Anche il quotidiano Il Riformista ha trovato sgradevole l‘intervista di Fazio a Marchionne e si chiede: “Ma a Fazio chi gliele ha scritte la domande?”. Ecco cosa ha scritto il quodiano a proposito della scialba intervista a Marchionne:
L’unico atto d’imperio di Fabio Fazio è stato interrompere una delle risposte più intriganti di Marchionne. Che stava spiegando il suo sfogo sull’Italia «senza senso delle istituzioni» e «senza bussola» e il sibillino «qualcuno ha aperto i cancelli dello zoo». Uno sfogo che qualche blasonato quotidiano amico si è sforzato, con notevoli contorsionismi, di attribuire a qualsiasi cosa non fosse la politica. Ebbene. A Che tempo che fa l’ad di Fiat ha cominciato a chiarire che sui giornali «ne escono di tutti i colori». Con il risultato «che è completamente impossibile capire dove sta andando questo paese. Parlano tutti. E le differenze magari sono sottili». Stava aggiungendo qualcosa. A noi giornalisti scivolati nel frattempo sull’orlo del divano, non pareva vero che cominciasse a fare, magari, nomi e cognomi. Invece Fazio l’ha interrotto. Con la seguente domanda: «Lei però ha il doppio passaporto». Perché «però»?
Tre domande per Marchionne. Primo: che cosa ci farà mai, Sergio Marchionne con 20 miliardi di euro che ha promesso dalla primavera scorsa di investire in questo misero paese? Per ora, come ricorda anche il segretario generale della Uilm, Rocco Palombella, a questo giornale, sappiamo di 700 milioni di euro da investire a Pomigliano. E il resto? E gli altri 19 miliardi e 300 milioni di euro dove andranno?
Secondo: dopo una dozzina di assist, forse anche il più ottuso dei giornalisti avrebbe reagito ai continui “pizzichi” contro il governo del top manager Fiat.
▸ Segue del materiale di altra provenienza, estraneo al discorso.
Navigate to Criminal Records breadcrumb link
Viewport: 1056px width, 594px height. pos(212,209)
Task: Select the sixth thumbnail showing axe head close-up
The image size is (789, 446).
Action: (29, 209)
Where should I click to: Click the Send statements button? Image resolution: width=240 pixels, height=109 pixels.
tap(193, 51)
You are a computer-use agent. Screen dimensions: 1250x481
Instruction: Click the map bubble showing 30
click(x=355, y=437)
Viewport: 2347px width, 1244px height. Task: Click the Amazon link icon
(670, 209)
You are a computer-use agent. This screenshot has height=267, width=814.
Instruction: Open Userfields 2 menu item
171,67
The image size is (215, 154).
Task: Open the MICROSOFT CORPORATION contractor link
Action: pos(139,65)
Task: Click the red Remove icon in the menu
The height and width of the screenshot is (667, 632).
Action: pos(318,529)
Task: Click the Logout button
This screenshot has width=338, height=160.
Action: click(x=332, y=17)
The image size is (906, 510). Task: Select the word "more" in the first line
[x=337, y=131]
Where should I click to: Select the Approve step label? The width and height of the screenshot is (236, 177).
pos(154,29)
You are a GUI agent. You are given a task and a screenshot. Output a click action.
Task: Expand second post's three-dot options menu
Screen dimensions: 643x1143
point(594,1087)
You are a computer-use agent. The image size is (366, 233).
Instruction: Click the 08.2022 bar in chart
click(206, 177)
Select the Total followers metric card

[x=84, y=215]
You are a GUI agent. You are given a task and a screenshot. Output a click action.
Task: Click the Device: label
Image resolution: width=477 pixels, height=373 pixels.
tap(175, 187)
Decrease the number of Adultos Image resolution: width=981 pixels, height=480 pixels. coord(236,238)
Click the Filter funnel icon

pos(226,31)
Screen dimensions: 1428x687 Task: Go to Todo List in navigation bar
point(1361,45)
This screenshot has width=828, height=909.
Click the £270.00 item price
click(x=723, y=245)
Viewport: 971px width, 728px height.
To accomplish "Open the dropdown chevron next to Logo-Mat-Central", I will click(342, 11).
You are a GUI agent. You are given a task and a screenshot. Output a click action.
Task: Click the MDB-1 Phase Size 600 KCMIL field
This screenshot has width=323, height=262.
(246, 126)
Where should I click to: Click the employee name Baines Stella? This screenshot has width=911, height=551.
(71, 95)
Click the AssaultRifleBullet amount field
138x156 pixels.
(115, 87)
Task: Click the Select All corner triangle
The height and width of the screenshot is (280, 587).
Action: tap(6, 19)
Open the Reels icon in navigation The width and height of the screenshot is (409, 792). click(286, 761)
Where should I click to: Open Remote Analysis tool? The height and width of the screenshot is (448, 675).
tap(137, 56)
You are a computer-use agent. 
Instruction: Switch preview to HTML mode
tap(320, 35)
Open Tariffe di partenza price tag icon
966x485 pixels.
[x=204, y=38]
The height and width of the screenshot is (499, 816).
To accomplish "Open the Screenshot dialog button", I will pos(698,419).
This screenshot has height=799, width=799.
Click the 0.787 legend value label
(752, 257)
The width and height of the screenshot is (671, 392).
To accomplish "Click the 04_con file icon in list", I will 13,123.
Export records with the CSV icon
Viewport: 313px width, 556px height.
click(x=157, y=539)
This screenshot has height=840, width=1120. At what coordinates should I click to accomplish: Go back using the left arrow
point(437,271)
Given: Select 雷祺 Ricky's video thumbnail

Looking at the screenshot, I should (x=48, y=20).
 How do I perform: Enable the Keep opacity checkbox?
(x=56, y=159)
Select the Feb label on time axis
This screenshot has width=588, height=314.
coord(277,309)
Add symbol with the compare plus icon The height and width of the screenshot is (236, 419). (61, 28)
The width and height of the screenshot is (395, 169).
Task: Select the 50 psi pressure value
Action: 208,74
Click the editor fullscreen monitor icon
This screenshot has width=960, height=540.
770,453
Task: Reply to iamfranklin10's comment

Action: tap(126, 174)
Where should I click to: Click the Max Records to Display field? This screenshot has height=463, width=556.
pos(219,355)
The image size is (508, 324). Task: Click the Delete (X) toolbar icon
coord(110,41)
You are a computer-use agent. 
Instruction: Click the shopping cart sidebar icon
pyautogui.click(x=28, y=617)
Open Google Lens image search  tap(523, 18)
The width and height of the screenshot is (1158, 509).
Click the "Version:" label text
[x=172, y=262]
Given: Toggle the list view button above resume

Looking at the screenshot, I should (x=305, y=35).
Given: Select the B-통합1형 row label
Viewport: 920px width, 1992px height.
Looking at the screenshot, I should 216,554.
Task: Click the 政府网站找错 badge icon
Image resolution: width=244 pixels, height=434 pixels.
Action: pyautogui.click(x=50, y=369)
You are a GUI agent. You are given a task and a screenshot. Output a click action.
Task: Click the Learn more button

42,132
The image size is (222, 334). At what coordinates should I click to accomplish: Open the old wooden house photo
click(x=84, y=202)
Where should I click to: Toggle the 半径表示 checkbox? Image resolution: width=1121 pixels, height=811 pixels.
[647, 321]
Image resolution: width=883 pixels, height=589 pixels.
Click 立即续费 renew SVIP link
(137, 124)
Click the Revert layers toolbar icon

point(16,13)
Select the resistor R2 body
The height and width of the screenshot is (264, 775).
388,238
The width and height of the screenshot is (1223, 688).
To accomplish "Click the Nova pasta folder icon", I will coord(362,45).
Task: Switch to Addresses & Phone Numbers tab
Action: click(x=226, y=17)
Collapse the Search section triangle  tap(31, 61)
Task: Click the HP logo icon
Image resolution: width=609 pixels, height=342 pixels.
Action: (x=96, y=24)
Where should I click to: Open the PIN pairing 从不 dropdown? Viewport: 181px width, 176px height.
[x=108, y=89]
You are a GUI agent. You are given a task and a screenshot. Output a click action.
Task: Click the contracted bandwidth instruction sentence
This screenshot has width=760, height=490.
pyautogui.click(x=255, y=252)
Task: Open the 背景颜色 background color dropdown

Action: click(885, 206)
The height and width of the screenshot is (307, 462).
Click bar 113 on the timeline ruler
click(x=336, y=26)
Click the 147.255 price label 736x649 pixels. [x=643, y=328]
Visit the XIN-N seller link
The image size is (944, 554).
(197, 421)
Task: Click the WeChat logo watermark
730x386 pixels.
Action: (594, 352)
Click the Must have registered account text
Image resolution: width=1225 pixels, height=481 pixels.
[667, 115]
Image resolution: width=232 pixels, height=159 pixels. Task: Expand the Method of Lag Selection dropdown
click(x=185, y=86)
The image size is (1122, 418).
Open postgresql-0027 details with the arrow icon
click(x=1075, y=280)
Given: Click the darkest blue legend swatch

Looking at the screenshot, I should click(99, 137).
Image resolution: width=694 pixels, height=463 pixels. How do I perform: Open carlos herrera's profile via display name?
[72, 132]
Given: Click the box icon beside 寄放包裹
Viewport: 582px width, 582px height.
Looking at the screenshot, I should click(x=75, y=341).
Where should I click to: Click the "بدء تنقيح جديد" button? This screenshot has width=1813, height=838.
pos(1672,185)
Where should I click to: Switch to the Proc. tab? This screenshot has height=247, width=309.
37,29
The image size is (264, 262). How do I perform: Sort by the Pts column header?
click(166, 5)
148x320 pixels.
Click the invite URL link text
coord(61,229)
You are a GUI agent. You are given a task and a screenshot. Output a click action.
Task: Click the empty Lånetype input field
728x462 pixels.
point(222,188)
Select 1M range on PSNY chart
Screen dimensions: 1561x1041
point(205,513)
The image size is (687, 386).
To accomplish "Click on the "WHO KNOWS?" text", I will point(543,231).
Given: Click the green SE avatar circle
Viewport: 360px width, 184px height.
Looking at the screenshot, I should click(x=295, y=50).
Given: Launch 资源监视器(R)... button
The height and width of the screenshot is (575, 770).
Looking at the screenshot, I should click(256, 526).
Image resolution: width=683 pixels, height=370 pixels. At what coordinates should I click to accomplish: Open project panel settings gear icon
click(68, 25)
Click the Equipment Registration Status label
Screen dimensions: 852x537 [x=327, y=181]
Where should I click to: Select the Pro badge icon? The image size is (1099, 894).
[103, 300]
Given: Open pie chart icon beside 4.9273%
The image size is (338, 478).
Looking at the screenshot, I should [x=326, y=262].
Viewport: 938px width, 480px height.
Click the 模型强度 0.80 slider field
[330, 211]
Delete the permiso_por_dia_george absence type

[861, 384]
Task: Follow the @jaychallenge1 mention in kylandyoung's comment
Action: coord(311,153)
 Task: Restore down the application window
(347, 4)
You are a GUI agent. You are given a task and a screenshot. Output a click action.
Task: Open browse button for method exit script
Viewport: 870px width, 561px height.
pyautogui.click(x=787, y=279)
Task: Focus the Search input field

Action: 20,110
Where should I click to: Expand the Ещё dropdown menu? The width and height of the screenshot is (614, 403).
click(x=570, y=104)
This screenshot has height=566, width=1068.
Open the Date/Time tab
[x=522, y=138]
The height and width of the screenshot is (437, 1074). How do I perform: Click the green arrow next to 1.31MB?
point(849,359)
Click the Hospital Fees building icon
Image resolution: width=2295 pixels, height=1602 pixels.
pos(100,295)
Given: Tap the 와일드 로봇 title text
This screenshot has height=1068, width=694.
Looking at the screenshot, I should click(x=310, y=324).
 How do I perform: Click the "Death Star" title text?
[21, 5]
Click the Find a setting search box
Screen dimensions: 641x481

L’Italia non è più competitiva, ha detto a più riprese, aggiungendo che il Lingotto ha fatto la sua parte ma che negli altri paesi ci sono stati incentivi o altri modi per aiutare l’auto, insomma che i governi hanno aiutato il settore. Non solo. Quando Fazio gli ha ricordato timidamente che ci sono stati anche in Italia gli incentivi, Marchionne ha risposto che hanno aiutato i consumatori, mica Fiat, visto che sette su dieci hanno comprato una macchina straniera.
Le domande, a quel punto, sarebbero state ben due, in teoria. Primo: cosa hanno fatto i governi degli altri paesi e che lezione può trarne l’inerte governo Berlusconi, non solo per il settore automobilistico, ma per la competitività in generale?
Seconda, ben più intrigante: se sette italiani su dieci non scelgono un modello Fiat, vuol dire che c’è anche un problema di competitività che riguarda nello specifico le automobili, il loro appeal, e dunque il lavoro dell’amministratore delegato della Fiat? Dunque, dov’è, ad esempio, la “Fiat Uno” o la “Fiat Panda”, insomma il modello vincente dell’era Marchionne?